俺の部屋は一階で、紗霧の部屋がある二階にもトイレはあるから、行けないってことはないんだろうが。
「あまりにも家にいるから、兄さんって友達いないんじゃって心配してた」
「余計なお世話だ!」
いるよ! 友達くらい! 少しは! 智恵とか!
あと……あと……えっと……まあいいや!
「友達も彼女もいないから、友情や恋愛の描写に説得力がないのよ」
「おまえ人のこと言えんだろうが! そもそもそんなん作品に影響しねえよ! 絶賛二股中の先輩が、むちゃくちゃ綺麗な純愛ラブコメ書いたりしてるもん!」
「その人は文章力のあるクズだから書けるの。兄さんはないでしょう?」
「……当たり前の事実であるかのように言うのやめてくんない?」
一応、新人賞で賞とってるからね?
ぐぬぬ……こいつめ……。
俺は、びし! と紗霧を指差して、
「お、おまえだって、戦闘シーンの挿絵描くのヘタクソじゃねーか!」
「なっ!」
紗霧は目をまんまるに見開いた。
「い、言ってはならないことを……そ、それは、兄さんの書き方がわかりづらいせいもあるから!」
「ていうか資料見て描けよ! おまえのイラスト、銃の構え方とかマジありえないから!」
「そんなのしらないもんっ! 文句あるなら資料送ってくればいいでしょ! あ、あと資料といえばっ! なんで途中からキャラクターの外見設定を送ってこなくなったのっ? 小説本文でもろくに描写してないし、どんな娘を描けばいいかわからないじゃない!」
「だっておまえ、外見設定送ってもそのとおりに描かないじゃねぇか! 巻が進むにつれてヒロインの身長が伸びたり縮んだりするアレはなんなのよ!」
キャラによっては同じ身長設定なのに、並べると頭半分くらい身長違うという珍現象が起こっていたぞ。

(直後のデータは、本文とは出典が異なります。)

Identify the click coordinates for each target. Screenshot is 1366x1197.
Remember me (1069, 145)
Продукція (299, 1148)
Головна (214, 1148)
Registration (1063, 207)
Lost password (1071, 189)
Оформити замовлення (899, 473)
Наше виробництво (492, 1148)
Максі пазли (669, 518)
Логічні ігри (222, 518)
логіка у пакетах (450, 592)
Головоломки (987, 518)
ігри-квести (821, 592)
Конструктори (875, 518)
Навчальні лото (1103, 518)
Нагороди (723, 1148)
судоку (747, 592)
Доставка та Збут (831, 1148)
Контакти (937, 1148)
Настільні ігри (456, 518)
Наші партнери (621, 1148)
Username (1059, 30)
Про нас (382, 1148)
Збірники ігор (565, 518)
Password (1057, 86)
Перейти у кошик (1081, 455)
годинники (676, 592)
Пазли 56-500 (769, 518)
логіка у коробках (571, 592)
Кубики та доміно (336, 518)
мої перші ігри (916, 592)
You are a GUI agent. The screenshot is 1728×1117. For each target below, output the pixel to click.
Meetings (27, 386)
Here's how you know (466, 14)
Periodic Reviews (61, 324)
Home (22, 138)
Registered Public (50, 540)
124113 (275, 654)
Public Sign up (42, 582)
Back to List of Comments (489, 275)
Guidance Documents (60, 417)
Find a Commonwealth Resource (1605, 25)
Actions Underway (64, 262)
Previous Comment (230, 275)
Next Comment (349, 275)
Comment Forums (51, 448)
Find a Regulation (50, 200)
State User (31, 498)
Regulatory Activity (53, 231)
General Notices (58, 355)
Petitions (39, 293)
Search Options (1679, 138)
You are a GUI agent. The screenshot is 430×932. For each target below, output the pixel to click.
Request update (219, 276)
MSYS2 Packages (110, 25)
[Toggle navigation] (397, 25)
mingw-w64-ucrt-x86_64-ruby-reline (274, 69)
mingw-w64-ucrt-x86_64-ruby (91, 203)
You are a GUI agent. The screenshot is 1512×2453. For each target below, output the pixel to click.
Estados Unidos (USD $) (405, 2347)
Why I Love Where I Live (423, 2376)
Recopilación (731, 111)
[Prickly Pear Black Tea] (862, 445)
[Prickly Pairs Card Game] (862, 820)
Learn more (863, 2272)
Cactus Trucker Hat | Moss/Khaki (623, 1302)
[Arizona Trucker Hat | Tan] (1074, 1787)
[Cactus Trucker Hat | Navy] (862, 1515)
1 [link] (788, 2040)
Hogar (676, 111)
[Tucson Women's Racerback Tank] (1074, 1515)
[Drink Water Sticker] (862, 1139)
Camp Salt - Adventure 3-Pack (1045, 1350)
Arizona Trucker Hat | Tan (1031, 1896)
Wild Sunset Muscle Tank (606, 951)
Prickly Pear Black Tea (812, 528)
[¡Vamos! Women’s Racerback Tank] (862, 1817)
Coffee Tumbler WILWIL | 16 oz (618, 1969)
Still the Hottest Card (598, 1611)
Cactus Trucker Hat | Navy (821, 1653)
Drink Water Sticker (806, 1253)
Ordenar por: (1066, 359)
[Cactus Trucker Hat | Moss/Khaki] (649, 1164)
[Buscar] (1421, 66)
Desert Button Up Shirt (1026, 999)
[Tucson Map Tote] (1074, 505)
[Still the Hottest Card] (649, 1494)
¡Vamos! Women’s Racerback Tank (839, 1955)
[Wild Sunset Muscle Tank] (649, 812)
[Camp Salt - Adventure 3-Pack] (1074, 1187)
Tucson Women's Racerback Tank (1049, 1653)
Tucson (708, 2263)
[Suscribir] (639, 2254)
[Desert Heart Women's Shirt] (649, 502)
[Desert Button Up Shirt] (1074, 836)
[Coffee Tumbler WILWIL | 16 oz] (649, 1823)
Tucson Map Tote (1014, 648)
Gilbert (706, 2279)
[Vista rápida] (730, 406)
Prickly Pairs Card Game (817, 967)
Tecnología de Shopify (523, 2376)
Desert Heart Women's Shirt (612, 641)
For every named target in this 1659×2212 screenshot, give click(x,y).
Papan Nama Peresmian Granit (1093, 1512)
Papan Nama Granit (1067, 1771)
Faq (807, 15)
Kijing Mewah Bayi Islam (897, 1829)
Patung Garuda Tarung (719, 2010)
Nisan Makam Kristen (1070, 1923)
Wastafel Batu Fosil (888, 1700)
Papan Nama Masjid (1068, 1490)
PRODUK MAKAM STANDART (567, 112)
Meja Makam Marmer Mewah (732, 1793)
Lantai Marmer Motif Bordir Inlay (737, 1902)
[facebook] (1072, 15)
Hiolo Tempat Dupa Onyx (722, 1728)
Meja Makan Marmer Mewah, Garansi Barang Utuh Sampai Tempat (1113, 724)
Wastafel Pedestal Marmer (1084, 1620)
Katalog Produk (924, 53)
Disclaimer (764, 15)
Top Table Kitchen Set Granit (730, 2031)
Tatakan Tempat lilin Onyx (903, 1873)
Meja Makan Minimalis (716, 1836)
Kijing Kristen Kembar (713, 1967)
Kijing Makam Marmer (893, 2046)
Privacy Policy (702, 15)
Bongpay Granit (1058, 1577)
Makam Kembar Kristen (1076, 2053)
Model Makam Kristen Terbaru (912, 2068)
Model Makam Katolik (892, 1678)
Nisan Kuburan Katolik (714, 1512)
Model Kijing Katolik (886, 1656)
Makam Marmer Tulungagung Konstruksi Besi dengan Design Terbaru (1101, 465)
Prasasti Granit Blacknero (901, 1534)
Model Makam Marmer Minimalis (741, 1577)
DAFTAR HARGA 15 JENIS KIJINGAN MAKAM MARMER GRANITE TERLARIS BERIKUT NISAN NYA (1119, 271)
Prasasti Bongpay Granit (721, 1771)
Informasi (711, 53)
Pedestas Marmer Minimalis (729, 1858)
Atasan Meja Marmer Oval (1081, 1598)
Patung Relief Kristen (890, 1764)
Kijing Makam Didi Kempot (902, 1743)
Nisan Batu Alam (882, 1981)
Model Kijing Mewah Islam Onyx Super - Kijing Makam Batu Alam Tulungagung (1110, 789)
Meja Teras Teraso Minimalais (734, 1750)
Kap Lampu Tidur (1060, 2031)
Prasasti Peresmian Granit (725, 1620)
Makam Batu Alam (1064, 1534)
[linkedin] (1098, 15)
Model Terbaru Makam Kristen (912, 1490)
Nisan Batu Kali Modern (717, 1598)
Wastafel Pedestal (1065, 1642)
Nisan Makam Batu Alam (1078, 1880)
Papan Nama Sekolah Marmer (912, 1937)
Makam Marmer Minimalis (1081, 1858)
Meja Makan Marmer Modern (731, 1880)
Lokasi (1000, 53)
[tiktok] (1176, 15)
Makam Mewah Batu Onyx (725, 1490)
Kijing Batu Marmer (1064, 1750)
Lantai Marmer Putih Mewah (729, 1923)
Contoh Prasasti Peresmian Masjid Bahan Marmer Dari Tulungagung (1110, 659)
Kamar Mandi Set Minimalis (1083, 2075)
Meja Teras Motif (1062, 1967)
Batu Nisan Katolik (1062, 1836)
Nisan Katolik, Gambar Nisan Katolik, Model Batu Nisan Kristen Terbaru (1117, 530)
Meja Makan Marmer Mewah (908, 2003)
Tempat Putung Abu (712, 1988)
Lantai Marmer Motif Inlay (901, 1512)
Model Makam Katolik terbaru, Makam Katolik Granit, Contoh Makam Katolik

「それは……そっちの方が可愛いからそうしてるのっ!」
「じゃあもう最初から好きに描けよ! イラストどおりに文章書くから!」
「そんなのだめっ! 兄さんは小説家失格ねっ!」
「うぐぐぐぐぐ……」「ぎにににににに……」
至近距離でキバを剝く俺たち。
小説家とイラストレーターを対面させるとトラブりやすいという実例を、はからずも証明してしまった形である。こうならないよう、いつもは編集者が間に入って仕事を進めているのだ。
「「ふんっ」」
ぷいっ、とお互いそっぽを向く俺たち。
しばらくの沈黙があってから、俺はなるべく自然に切り出した。
「なぁ、おまえ、なんでこんなことをやってたんだ?」
「……どうしてイラストレーターをやっているかってこと? 別に珍しい話じゃない。中学生で、私よりもずっと上手なイラストを描く人だって、たくさんいるもん」
「そっちじゃないよ」
学生でプロデビューなんて、俺でさえしているしな。いまとなっちゃ、そこまで珍しい話でもない。
そうじゃなくて──
紗霧は、両親がいなくなってしまって、落ち込んでしまったせいで、引きこもりになってしまったのだと思っていた。
だから、こんなにもアクティブな活動をしていることに、違和感があったのだ。
「絵を描いて、動画配信して、ファンと楽しそうに話してたろ?」
「え……そっち?」
「ああ。なんで、ああいうことを始めたんだ?」
「わ、悪いの?」
「悪くないよ」
すぐにそう答えた。なるべく優しく聞こえるように。
「俺のっていうか、仕事相手をブログでディスるのは、よくないと思うけどな。ネットで活動するのって、なにも悪いことなんてないと思うぜ」
「…………」
紗霧は、無言のまま、ゆっくりと俺を見た。
「? どうした?」
どきりと心臓が強く撥ねた。
それからさらに、十秒ほども経ってから、ようやく紗霧は、ぼそりと口を動かす。
「…………楽しかったの。絵を描くのも、動画を配信して、みんなとお喋りするのも」
マイクを使わず、自分の声で、そう言った。